What the broker didn’t explain, Kerrie Russo says, is that this was a “negative amortization” loan — an expanding debt that buried the couple deeper in hock even as they thought they were paying down their mortgage balance.

Like many borrowers who were sold mortgages they couldn’t afford, Russo says that when she called the broker to complain, she was told that because she failed to read the fine print, the responsibility for getting in too deep was hers.

After coming up with about $14,000 to get out of the downward spiral into yet another loan, Russo says she’s learned an important lesson.

“I have learned a new term called 'predatory lending,'” she said. “And that is what I am a victim of.”

As hundreds of billions of dollars worth of these loans “reset” to higher monthly payments, many so-called “subprime” borrowers — historically those with shaky credit histories — are sitting on financial time bombs. They’re finding out the hard way that the paperwork they signed may have buried them under a crushing debt load they can’t sustain.

Swindlers and predators
For some, the lesson learned is: “buyer beware.” But a series of interviews with subprime borrowers, mortgage lenders, appraisers, current and former regulators, and the inspector general of the Department of Housing and Urban Development paints a different picture — of a widespread pattern of questionable lending practices and outright fraud that has already sparked a wave of criminal and civil actions against various players in the $10 trillion market for residential mortgages.

Questionable mortgage practices can take on many forms, but the fall into two broad categories:

  • Predatory lending.
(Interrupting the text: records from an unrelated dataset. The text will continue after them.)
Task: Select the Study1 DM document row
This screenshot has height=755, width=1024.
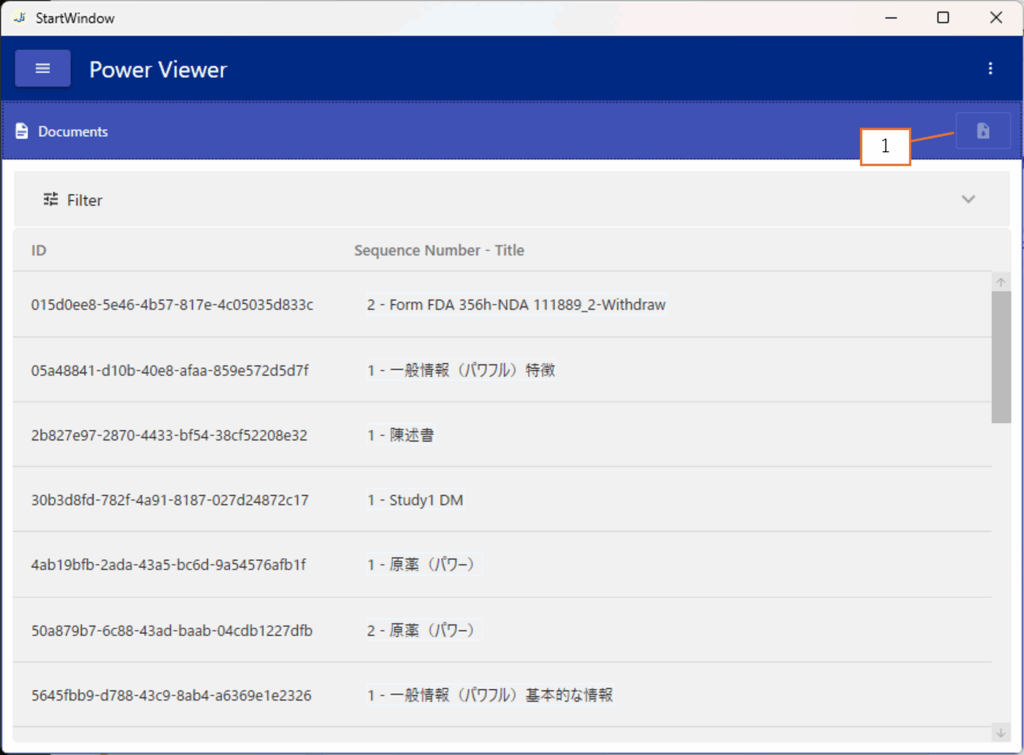Action: point(414,500)
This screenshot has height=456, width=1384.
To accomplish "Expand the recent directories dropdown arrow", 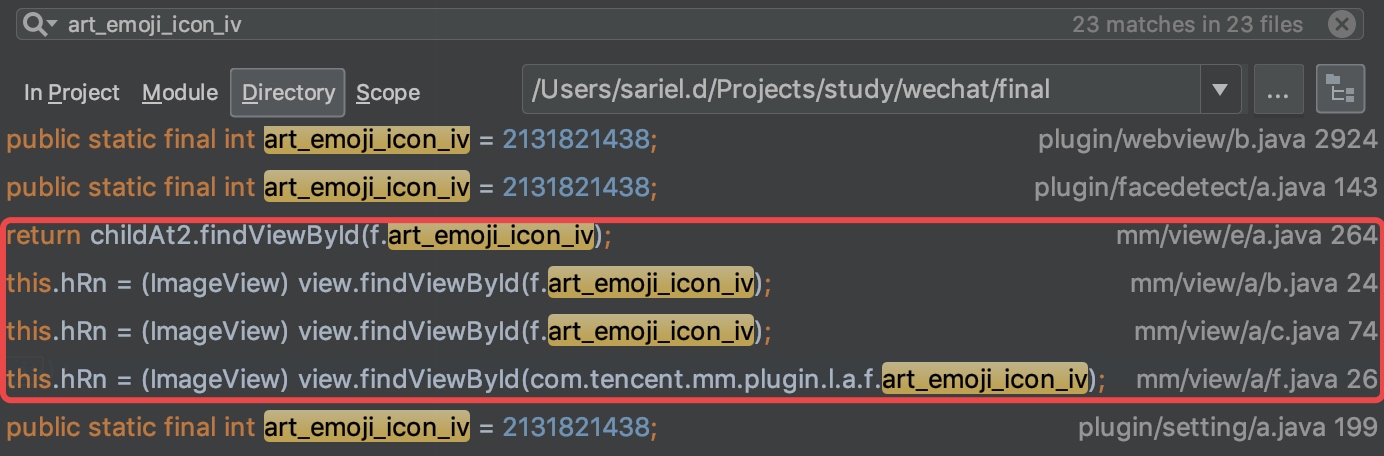I will coord(1220,91).
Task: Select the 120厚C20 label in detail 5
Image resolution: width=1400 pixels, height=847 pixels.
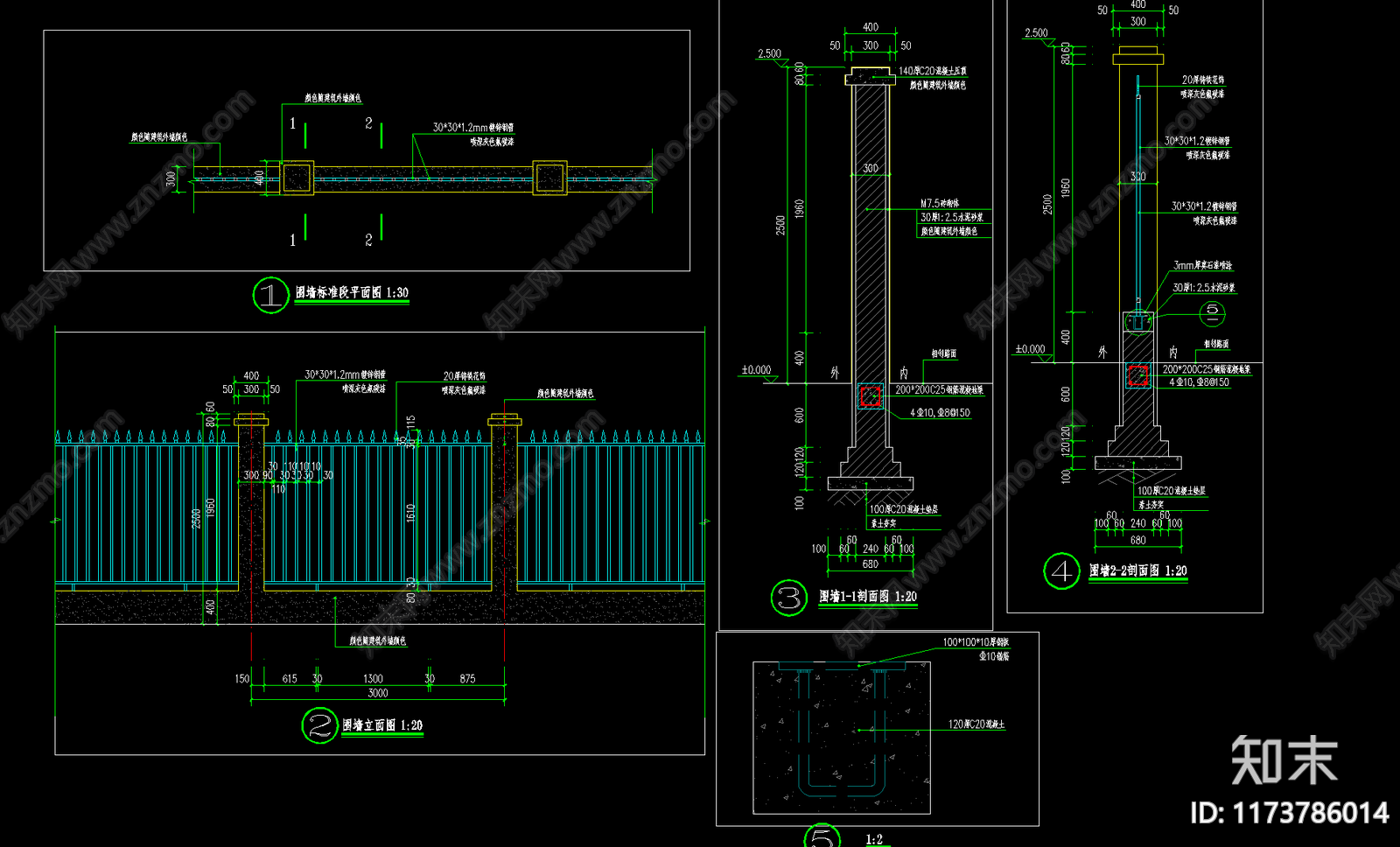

In this case, complex mortgage terms and interest rate risks were not fully explained as required by federal law. The borrower is usually the victim.
  • Mortgage fraud. In these cases, often carried out by sophisticated swindlers, the lender is typically the victim.

    As the housing market boomed in the early part of this decade, lenders proliferated with deals that often seemed too good to be true. To be sure, some borrowers - eager to "cash out" their rising home equity generated by the housing boom - were too quick to refinance at below-market interest rates and artificially low monthly payments.
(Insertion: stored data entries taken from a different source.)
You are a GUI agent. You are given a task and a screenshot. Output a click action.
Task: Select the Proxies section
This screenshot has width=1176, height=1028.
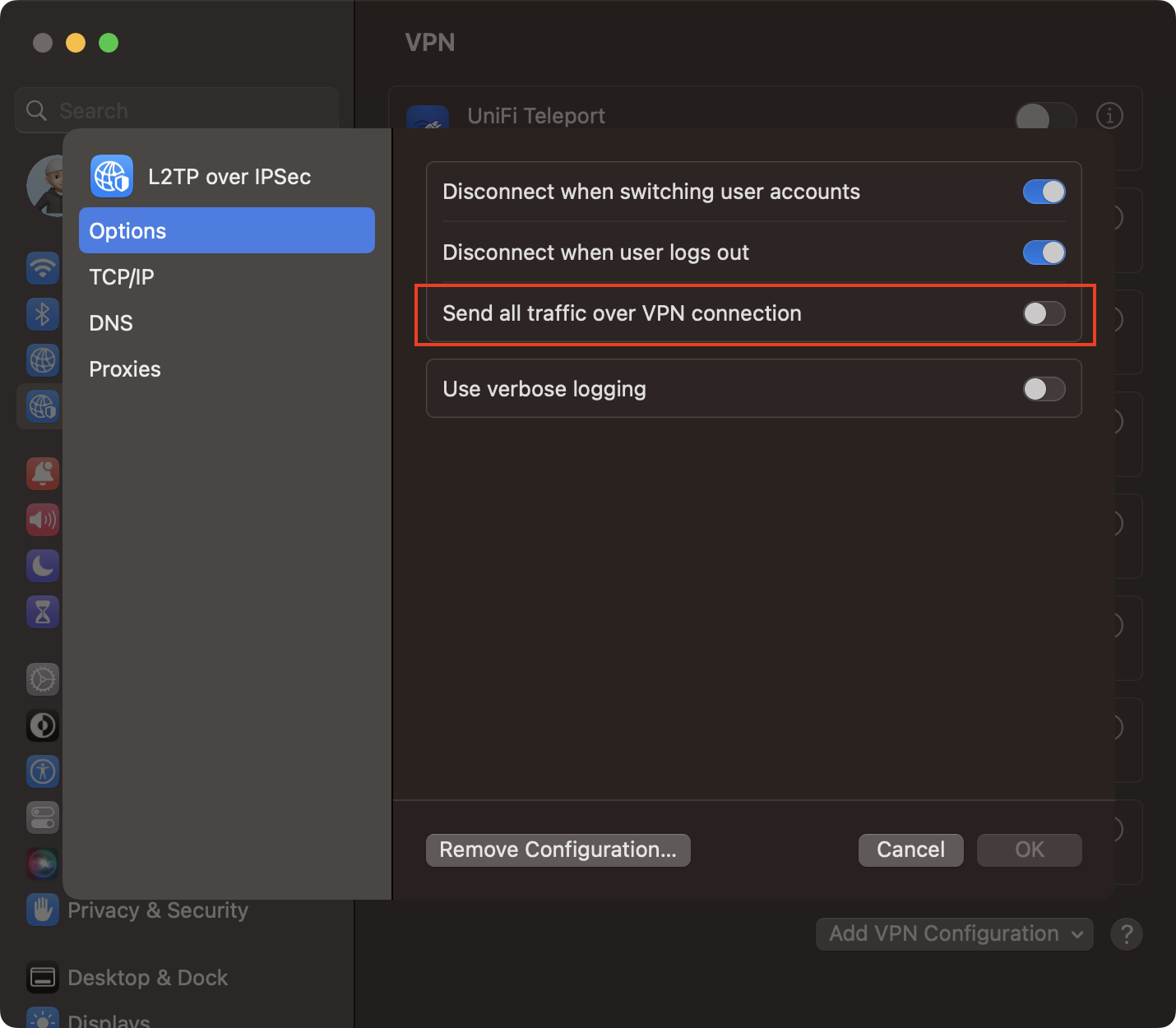coord(125,368)
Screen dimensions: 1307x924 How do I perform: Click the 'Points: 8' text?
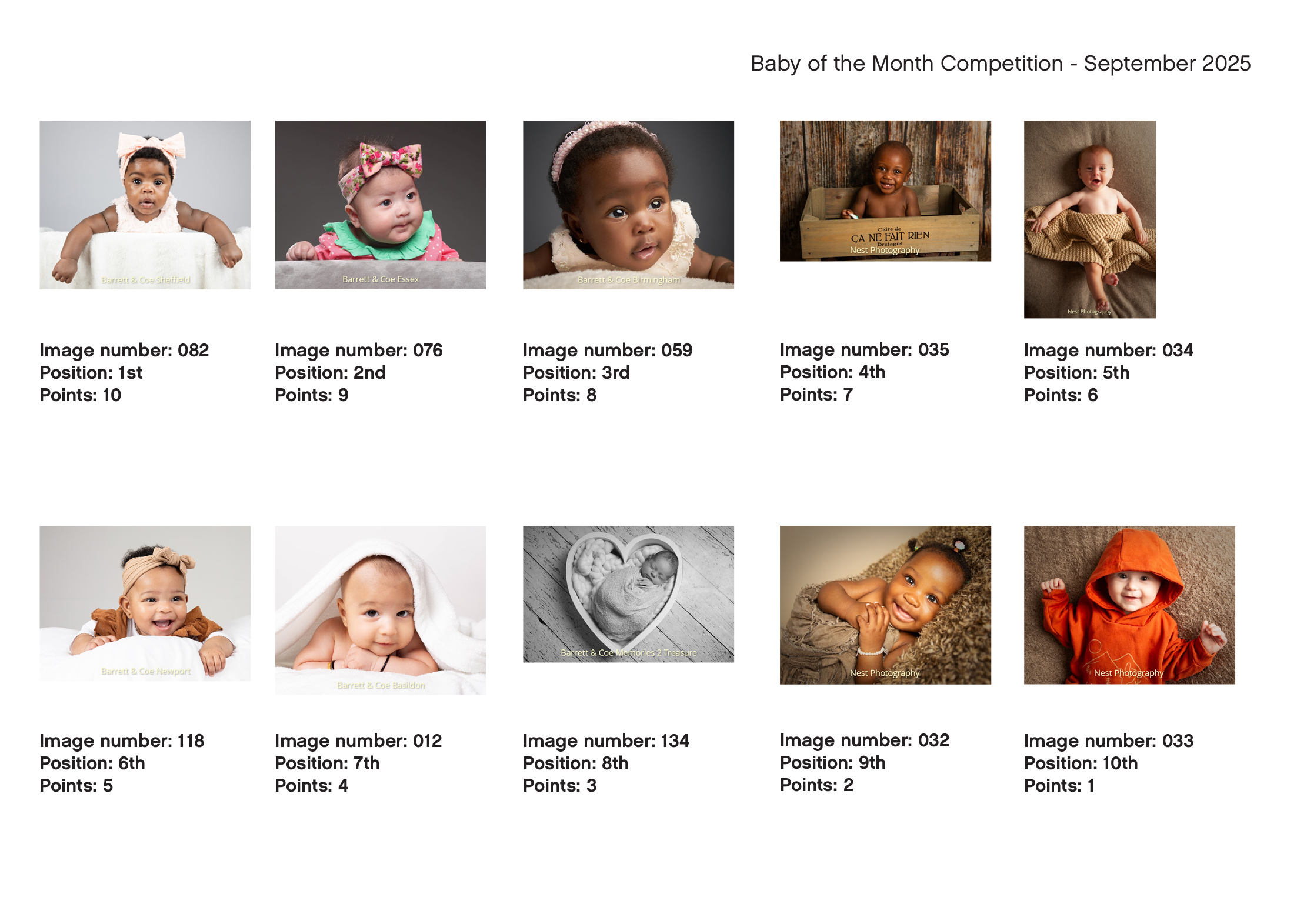coord(559,395)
    Many of those now facing default and foreclosure failed to do enough homework, relied too heavily on verbal assurances and didn't read the documents they signed closely enough. And not everyone took the bait.

    Ron Melancon of Richmond, Va., was among those who stopped short of the brink. When Melancon and his wife went shopping for a bigger house for their growing family a few years ago, he figured he’d have a hard time getting a mortgage. After a rough patch that left him in over his head with credit card debt, he still had a bankruptcy filing on his credit record.

    But when he stopped in at a model home in a new subdivision, he was surprised to learn that not only was the builder willing to give him a mortgage, but he was told he could qualify for a loan big enough to buy a $400,000 model, which was bigger and better-appointed than the $320,000 house he and his wife felt their budget would handle. Melancon decided to keep shopping for a less expensive house.

    “I just knew from being freshly out of bankruptcy and the experience of going to court and getting your whole life twisted upside down — I just didn’t want to go through it again,” he said. “But it was so hard to back away.”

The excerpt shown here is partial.